### [Challenges]
[1] In the text on the Forest Service roadless rulemaking, roughly what percentage of the inventoried roadless areas are already in management designations that do not allow road construction?
[2] Write the next part of the text on the Forest Service roadless rulemaking, picking up after its final sentence.

### [Document section]
[BEGIN]

The Forest Service is in the process of developing the range of alternatives that will be analyzed in the draft environmental impact statement and accompanying proposed rule. As we move forward with the rulemaking and develop the draft environmental impact statement, I anticipate that our roadless rulemaking will provide national direction for certain issues while deferring other decisions to the appropriate regional or local level. Our alternatives will examine a range of prohibitions in inventoried roadless areas such as limitations on road construction and development in unroaded portions of inventoried roadless areas. National prohibitions of certain activities, such as road construction and reconstruction, could affect about 54 million acres of inventoried roadless areas. Roughly 38 percent of these areas are already in management designations that do not allow for road construction. Alternatives will also consist of procedures and criteria to determine what activities are consistent with the social and ecological values associated with inventoried roadless and other unroaded areas. These procedures could be implemented at the forest level through additional open and public processes. The final rule will delineate a framework for this forest-by-forest implementation process.
Public Involvement for Roadless Initiative
The initial opportunity for public involvement began on October 19, 1999, with the publication in the Federal Register of the Notice of Intent (NOI) to prepare an EIS. Release of the NOI initiated a public scoping period that continues through issuance of the draft environmental impact statement and proposed rule.
As I mentioned earlier, to demonstrate how seriously we take this open public process, we held over 185 public meetings, or listening sessions, including a meeting on every national forest and grassland that has inventoried roadless areas. Some forests held multiple meetings, based on what they determined was appropriate to provide adequate opportunity for the public to gain information and provide comment. We left broad discretion to our local forests to determine what they thought was the most effective forum and manner to share information and collect public input.
Along with the numerous public meetings to ensure that the public has access to information on the roadless rulemaking process, we have been posting information on the roadless website as we develop databases and begin the analysis. We have posted both state and forest maps of inventoried roadless areas, acreage figures, meeting schedules, general information and news articles on the website. Among the news items, we have posted a wide range of viewpoints. This level of information sharing is unprecedented for any broad scale proposal of this magnitude. Because not everyone has access to the Internet, this information is also available at national forest and grassland offices.
As I mentioned earlier, from the public meetings, letters, cards and e-mails we received over 500,000 comments. Many are pleased with the roadless initiative; many are not. Many believe that the rule should apply to all forests and others feel that some forests should be exempt. There are many concerns about how the rule will affect access, timber supplies, and our efforts to improve forest health and reduce wildfire risk.
Effects
I want to make abundantly clear that this rule is not intended to block access to national forests and grasslands. In fact, nothing could be further from the truth. In 1997, 860 million national forest visitors took advantage of more than 23,000 recreation facilities and hundreds of thousands of miles of forest roads, trails and scenic byways. The real threat to access on the national forests is our inability to maintain the existing transportation infrastructure--with an $8.4 billion backlog that is growing.
I want to make it clear that the roadless area rulemaking will not close any roads or trails, or block legal access to private or state land. It stands to reason if we stop building new roads into roadless areas and invest more in maintaining the roads that exist, then access to the national forests and grasslands will improve.

[END]

### [Supplied data]
[BEGIN]

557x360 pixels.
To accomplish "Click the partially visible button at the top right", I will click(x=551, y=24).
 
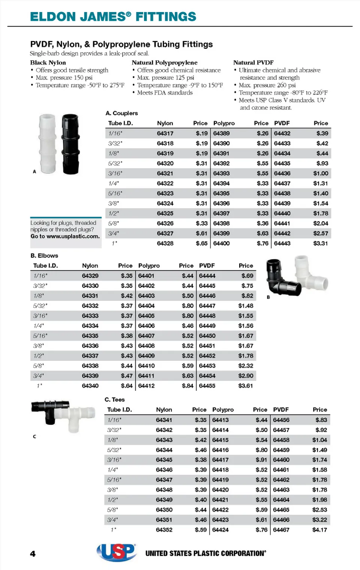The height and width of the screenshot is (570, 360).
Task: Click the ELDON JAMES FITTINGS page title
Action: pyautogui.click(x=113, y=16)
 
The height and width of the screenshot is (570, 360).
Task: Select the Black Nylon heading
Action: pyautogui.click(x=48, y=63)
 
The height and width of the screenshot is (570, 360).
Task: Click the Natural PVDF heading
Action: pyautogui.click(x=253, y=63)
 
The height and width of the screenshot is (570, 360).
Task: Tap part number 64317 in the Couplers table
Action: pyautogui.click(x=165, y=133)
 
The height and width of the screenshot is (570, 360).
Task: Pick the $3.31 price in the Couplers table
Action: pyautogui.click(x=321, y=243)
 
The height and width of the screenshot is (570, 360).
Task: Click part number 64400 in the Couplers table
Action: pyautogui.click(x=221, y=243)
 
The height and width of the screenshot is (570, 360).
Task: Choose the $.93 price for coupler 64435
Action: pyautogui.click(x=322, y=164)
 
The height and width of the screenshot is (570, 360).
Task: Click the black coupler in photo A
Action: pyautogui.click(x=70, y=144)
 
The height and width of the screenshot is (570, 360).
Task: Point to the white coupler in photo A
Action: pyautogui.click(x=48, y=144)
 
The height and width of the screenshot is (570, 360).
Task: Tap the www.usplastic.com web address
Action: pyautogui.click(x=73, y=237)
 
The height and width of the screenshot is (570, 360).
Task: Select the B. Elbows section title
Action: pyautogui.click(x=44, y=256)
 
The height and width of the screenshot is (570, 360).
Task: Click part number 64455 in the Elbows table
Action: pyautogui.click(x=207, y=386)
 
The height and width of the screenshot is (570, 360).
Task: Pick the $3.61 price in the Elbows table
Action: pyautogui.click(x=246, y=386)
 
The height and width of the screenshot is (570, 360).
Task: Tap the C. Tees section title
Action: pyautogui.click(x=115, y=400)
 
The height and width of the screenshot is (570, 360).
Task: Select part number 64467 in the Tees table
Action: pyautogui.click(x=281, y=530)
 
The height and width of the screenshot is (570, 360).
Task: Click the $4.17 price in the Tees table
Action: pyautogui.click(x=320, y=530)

[END]
[BEGIN]

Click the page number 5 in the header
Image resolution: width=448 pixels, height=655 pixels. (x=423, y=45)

[END]
[BEGIN]

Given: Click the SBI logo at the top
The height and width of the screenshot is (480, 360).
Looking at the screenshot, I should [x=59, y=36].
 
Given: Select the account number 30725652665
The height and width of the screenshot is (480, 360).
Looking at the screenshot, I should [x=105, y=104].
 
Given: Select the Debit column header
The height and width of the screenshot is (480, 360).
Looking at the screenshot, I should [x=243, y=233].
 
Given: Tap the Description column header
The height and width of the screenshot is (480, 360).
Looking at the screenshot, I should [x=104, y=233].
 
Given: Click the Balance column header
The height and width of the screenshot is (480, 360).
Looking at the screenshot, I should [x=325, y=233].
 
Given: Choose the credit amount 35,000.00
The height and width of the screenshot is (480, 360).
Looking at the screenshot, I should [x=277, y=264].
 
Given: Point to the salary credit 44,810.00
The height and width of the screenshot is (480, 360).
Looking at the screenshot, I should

[END]

### [Outputs]
[1] Roughly 38 percent.

[2]
Timber Harvest Effects
For the past 5 years less than 4 percent of the agency's timber harvest has been from inventoried roadless areas. Our preliminary data indicates less than 5 percent of our 5 year projected timber volume is dependent on road construction in inventoried roadless areas. In addition, eighty percent of our national forests estimate that less than 5 percent of their prospective timber volume is dependent on new road construction in inventoried roadless areas. Similarly, less than 5-percent of national forests estimate more than 25 percent of their total planned volume is dependent on construction of new roads in inventoried roadless areas. These forests are the Tongass, Dixie, Shoshone, Manti-LaSal and Fishlake. And, of these, the quantity of timber coming from roadless areas in recent years has steadily declined. Clearly, the effects of prohibiting future road construction in roadless areas may be more adverse in certain local communities, particularity for communities associated with these five forests. It is these effects that we seek to analyze more closely through the draft environmental impact statement.
Fire Risk
Preliminary data also indicate that the degree of overlap between areas that the agency has identified as having a high risk from wildfires and inventoried roadless areas is small, only 3 million acres of the estimated 24 million. Part of the reason can be attributed to many inventoried roadless areas being at higher elevations that are typically wetter and cooler, not adjacent to communities, and not influenced by past management activities. Many fire ecologists believe that unroaded areas have less potential for larger, higher intensity, more severe forest fires than roaded areas. This conclusion is based on several factors; fire suppression has been focused more in roaded than unroaded areas allowing more fuels to accumulate in the roaded areas. Also, in some areas, past logging practices have left many acres with additional dead and down woody material on the ground. Timber stands are generally more dense in roaded than unroaded areas, particularly in logged areas that have regenerated. These regenerated stands are often highly susceptible to forest fire damage.
For the National Forest System, the initial fire risk mapping efforts have identified up to 24 million acres at high risk and 32 million acres at moderate risk. The priorities for treating these areas will be to focus on communities at risk, species at risk, and watersheds at risk. In particular, priorities will focus on protections of life and property, usually not a problem for roadless areas, but rather more important for the wildland/urban interface where roads are more plentiful. It is important to note that at recent funding levels, the Forest Service has had only sufficient resources to treat 1.4 million acres per year to reduce wildfire risk. At this level of funding, it would take over 15 years to treat just the high risk areas in already roaded parts of the national forests.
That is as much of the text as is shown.